И даже если бы крупные фармацевтические компании были готовы, Вольветанг указывает на практические проблемы, связанные с исследованием редких заболеваний.

«Клинические испытания даже невозможны, потому что в Австралии всего пять детей с этим заболеванием», — говорит он. (Таллула — фактически единственный известный ребёнок в Австралии с SPG56.)

«Клиническое испытание с контролем и двойным слепым плацебо-перекрёстным дизайном? Забудьте об этом».

Тем не менее, по оценкам, 8% австралийцев живут с редким заболеванием, что делает их удивительно распространёнными.

Учитывая, что четыре из пяти редких заболеваний являются генетическими, ожидается, что быстро развивающиеся генные терапии дадут надежду не только людям с SPG56, но и многим другим редким заболеваниям.

Генная терапия подчёркивает современный путь к персонализированной медицине, которая фокусируется на индивидуальных различиях в генетике, окружающей среде и образе жизни для адаптации диагностики, лечения и профилактических стратегий.

Разработка «троянского коня»

После того как различия в метаболизме и электрической активности между органоидами мозга Таллулы и её родителей были выявлены, следующим шагом стало введение функционирующего гена для замены дефектного.

«Проблема в том, что это очень сложно протестировать на людях, потому что у вас есть только одна попытка», — говорит Вольветанг.

Функционирующий ген доставляется с помощью вирусного вектора — обычного аденоассоциированного вируса (AAV), который был уничтожен и заменён желаемыми генами.

«Это как троянский конь», — говорит Вольветанг. Это потому, что AAV используется для «проникновения» правильной копии гена в клетки.

Вектор помещают в раствор, окружающий органоид мозга — лабораторный эквивалент введения лекарств через спинномозговую жидкость.

В 2023 году Лисон и её ассистентка-студентка Мохита Сингх провели серию анализов, чтобы убедиться в отсутствии токсического воздействия на органоиды мозга.

Скоро они узнают, насколько эффективным будет введение функционирующего гена.

«Мы знаем, что это не будет токсично, но решит ли замена этого гена проблему?» — задаётся вопросом Лисон.

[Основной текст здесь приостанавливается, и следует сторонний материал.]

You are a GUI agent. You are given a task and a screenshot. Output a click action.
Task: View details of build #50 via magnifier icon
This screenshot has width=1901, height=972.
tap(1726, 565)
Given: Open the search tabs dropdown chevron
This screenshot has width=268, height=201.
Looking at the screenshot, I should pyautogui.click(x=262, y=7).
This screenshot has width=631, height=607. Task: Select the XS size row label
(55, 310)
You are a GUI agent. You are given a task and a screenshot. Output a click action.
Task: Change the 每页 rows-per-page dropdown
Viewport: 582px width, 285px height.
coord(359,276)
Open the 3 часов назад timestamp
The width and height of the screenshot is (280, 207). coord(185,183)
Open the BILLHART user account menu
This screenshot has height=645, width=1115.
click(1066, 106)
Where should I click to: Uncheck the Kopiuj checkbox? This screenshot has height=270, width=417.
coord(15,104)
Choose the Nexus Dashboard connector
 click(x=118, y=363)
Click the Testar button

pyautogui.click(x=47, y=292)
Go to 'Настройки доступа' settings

«Доставляем ли мы достаточно (генной терапии)? Попадает ли она в достаточное количество клеток?»

Другой нерешённый вопрос заключается в том, можно ли перемотать пагубные последствия SPG56 назад, или генную терапию необходимо вводить до критического периода развития.

«Таллуле пять лет, и у меня нет органоидов мозга пятилетней давности, так что я не смогу ответить на подобные вопросы», — говорит Лисон.

«Существует фактор неизвестности, когда мы в конечном итоге дойдём до стадии введения (генной терапии) Таллуле, что, как мы ожидаем, произойдёт в следующем году».

Интенсивная физиотерапия позволила сохранить часть мышечной функции Таллулы, несмотря на разрушительное воздействие SPG56, но даже сейчас она использует инвалидное кресло, и неизвестно, сможет ли генная терапия значительно изменить её состояние.

Лисон надеется на это, и она говорит о Таллуле с явной привязанностью.

«Она быстро передвигается в своём инвалидном кресле и считает забавным подкрадываться к людям сзади и стучать их по лодыжкам, как играя в салки», — говорит Лисон.

Вхождение в неизвестность

Несмотря на высокие надежды, нет никаких гарантий успеха.

Хотя генные терапии уже использовались для лечения ряда различных заболеваний, лечение Таллулы станет первым, которое будет протестировано на органоидах мозга — и это создаёт неопределённость.

«Мы не знаем, будет ли органоид мозга реагировать так же, как пациент», — говорит Лисон.

Перед этими соображениями стоит манящая возможность увидеть, как терапия изменит жизни.

«Мы многого не знаем, — говорит Лисон, — но эта работа может изменить жизнь людей — и это одновременно и увлекательно, и важно».